Childbirth changes our bodies—even our periods can change! While it’s normal for our bellies to be stretched and a little saggy after having a baby, if you continue looking pregnant even many months after giving birth, it might be diastasis recti.

Video: Diastasis Recti – Do You Have It? Plus How to Treat It

What is Diastasis Recti?

Also known as abdominal separation, diastasis recti is defined as having a gap of roughly 2.7 cm between the rectus abdominis muscles. In less technical terms, it means your belly sticks out because the space between your right and left abdominal muscles—which normally holds your belly in its place—has widened, letting the uterus, bowels, and other internal organs hang more forward than they would otherwise be.

The severity of the condition depends on how large or wide the gap is. The wider the gap, the more severe the condition. In more severe cases, the belly, bowels, and organs hang out more, causing more numerous (and more severe) symptoms.

What Causes Diastasis Recti?

Everyone is born with their muscles separated. Around 3 years old, after the development of the nervous system, they come together. (source)

The muscles never completely close where the belly button joins the abdominal muscles, making it possible for the muscles to open when under pressure.

Some reasons abdominal muscles may separate:

  • Improper weightlifting and exercise
  • Yo-yo dieting
  • Cirrhosis of the liver
  • Stomach cancer
  • HIV
  • Being over 35 years old
  • Genetics

Though anyone can get diastasis recti for the various reasons outlined above, there is a clear connection to pregnancy.

Diastasis Recti in Pregnancy

Diastasis recti is a very common result of pregnancy—up to two-thirds of pregnant mamas may have it!

Though not everyone develops this condition as a result of pregnancy, the more pregnancies you have, the higher the likelihood it could affect you. Being pregnant with multiples also makes you more prone.

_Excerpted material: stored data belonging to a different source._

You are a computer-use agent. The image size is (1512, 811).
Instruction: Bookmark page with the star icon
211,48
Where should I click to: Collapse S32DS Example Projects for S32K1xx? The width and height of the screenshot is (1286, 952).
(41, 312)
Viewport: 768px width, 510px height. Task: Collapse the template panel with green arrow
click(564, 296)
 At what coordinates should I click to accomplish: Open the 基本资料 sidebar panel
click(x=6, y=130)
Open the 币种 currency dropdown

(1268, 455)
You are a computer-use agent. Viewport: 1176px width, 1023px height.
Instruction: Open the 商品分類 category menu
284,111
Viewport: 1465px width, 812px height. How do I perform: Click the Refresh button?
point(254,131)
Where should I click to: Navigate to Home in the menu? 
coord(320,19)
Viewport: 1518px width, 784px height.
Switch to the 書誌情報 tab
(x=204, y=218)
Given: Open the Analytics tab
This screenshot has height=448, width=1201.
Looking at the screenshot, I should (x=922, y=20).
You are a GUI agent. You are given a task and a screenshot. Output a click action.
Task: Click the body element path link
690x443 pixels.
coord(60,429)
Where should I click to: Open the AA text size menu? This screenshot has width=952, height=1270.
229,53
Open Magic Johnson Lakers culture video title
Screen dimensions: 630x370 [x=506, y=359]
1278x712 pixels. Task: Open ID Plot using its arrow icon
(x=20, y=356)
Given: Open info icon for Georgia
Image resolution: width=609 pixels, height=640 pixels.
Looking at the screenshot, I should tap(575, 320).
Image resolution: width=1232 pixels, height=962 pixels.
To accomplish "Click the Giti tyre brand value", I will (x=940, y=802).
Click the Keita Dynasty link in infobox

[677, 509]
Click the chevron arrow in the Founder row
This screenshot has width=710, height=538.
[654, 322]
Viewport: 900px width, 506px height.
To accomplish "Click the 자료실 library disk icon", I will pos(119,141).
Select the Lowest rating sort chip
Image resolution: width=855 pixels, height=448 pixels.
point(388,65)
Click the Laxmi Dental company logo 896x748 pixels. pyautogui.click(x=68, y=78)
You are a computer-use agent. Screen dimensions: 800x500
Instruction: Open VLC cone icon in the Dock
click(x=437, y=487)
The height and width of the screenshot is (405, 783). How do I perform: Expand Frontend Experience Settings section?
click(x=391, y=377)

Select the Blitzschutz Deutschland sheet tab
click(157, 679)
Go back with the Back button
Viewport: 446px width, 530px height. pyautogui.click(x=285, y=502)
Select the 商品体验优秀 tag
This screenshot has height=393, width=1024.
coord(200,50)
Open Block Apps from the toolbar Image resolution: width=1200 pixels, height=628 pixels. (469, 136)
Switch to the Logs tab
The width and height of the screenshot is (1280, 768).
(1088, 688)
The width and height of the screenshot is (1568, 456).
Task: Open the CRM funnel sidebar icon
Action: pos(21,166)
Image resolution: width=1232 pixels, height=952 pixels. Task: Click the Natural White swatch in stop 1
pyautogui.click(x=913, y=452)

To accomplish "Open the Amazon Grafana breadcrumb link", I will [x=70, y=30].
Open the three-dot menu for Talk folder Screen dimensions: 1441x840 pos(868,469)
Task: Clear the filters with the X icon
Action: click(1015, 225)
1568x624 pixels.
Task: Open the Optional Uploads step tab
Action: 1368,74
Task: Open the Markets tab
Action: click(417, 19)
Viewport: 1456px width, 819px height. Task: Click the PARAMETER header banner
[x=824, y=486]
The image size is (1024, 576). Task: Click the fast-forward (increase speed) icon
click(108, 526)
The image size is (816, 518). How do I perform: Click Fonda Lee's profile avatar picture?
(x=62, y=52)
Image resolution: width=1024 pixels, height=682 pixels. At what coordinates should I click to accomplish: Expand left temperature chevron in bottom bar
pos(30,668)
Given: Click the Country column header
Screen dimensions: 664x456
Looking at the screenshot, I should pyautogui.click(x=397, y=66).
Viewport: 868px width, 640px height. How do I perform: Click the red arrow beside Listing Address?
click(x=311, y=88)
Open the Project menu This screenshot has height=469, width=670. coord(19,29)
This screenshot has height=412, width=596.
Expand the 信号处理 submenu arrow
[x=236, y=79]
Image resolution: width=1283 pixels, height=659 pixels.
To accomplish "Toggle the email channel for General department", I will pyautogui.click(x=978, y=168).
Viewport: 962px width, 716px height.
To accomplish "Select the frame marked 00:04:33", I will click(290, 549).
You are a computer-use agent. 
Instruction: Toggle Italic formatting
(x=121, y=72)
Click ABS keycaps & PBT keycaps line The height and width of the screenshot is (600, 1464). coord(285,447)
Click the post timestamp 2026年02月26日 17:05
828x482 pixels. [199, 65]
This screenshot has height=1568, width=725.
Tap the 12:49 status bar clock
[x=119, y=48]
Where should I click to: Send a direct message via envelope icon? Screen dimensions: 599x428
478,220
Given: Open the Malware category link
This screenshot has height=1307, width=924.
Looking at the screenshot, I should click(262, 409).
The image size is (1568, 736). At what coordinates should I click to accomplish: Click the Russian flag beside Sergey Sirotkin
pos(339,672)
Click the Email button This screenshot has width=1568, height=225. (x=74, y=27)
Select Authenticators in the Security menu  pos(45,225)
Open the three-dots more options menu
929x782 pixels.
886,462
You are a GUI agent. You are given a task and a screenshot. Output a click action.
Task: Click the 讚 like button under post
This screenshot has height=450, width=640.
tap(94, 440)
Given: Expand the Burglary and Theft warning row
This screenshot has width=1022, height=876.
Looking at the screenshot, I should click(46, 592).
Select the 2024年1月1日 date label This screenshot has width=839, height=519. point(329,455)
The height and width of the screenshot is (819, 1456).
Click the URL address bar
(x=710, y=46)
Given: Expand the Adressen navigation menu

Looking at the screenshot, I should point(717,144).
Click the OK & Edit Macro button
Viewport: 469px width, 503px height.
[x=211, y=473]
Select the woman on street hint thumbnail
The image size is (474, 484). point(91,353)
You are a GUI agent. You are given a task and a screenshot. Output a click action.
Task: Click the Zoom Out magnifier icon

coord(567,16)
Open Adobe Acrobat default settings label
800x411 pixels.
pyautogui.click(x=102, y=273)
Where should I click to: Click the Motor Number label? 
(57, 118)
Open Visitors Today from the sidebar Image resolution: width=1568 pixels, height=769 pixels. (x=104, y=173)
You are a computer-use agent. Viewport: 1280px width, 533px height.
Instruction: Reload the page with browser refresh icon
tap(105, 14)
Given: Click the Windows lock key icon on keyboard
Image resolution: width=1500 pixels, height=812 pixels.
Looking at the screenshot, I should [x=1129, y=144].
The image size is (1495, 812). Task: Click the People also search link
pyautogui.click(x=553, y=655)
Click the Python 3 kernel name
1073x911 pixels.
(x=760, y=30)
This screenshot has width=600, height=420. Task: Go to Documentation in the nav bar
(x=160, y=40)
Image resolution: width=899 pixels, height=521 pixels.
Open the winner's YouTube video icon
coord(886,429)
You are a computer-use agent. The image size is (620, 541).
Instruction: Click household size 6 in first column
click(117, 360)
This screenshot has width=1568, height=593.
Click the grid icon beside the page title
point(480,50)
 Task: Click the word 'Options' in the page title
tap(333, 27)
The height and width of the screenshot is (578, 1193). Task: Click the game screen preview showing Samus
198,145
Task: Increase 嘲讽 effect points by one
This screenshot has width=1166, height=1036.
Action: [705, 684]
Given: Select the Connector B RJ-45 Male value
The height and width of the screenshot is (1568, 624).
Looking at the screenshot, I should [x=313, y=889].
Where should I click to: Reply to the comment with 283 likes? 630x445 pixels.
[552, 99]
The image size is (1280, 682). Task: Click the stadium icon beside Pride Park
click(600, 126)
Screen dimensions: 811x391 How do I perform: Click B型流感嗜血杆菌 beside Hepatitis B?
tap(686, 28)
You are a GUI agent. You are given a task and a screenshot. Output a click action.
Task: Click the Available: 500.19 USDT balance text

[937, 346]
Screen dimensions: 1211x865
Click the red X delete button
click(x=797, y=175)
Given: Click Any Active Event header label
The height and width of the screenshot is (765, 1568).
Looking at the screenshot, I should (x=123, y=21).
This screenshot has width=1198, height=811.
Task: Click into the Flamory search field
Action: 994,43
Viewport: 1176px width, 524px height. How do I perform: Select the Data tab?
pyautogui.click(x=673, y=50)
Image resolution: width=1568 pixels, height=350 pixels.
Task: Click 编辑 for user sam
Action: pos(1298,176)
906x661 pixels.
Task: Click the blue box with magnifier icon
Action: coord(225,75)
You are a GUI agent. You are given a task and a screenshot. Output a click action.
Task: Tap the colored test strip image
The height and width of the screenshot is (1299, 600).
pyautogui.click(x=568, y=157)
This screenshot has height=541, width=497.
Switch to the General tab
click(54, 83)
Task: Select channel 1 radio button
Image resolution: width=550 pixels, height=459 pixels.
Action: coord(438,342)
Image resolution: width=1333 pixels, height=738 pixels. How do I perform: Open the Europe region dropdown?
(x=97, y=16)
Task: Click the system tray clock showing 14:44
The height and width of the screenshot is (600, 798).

“There is an increased demand on a woman’s body due to normal pregnancy weight gain, increased curves of the spine and changes in center of mass.” — Solange Ross, licensed Physical Therapist specializing in pelvic floor rehabilitation

It was previously thought that larger babies, maternal age, pregnancy weight gain, and body mass index put someone at a higher risk of developing diastasis recti, but a 2015 study found no connection between these risk factors and the condition.

Diastasis Recti Symptoms

Some symptoms are similar to normal after-birth symptoms, which can lead to confusion.

But if you’re having any of the below issues several months after birth, talk to your healthcare provider:

  • Belly bulge (belly hanging forward or sticking out when standing and a dome-like bulge when sitting up)
  • Lower back pain
  • Constipation
  • Bloating
  • Other intestinal discomfort that started or worsened after delivery
  • Pelvic floor issues
  • Poor posture
  • Incontinence
  • Core weakness
  • Pain during sexual intercourse

How Can I Tell if I Have Diastasis Recti?

Though it’s a very common condition, your doctor may not check you for it unless you ask—many doctors aren’t trained to treat or even recognize the condition.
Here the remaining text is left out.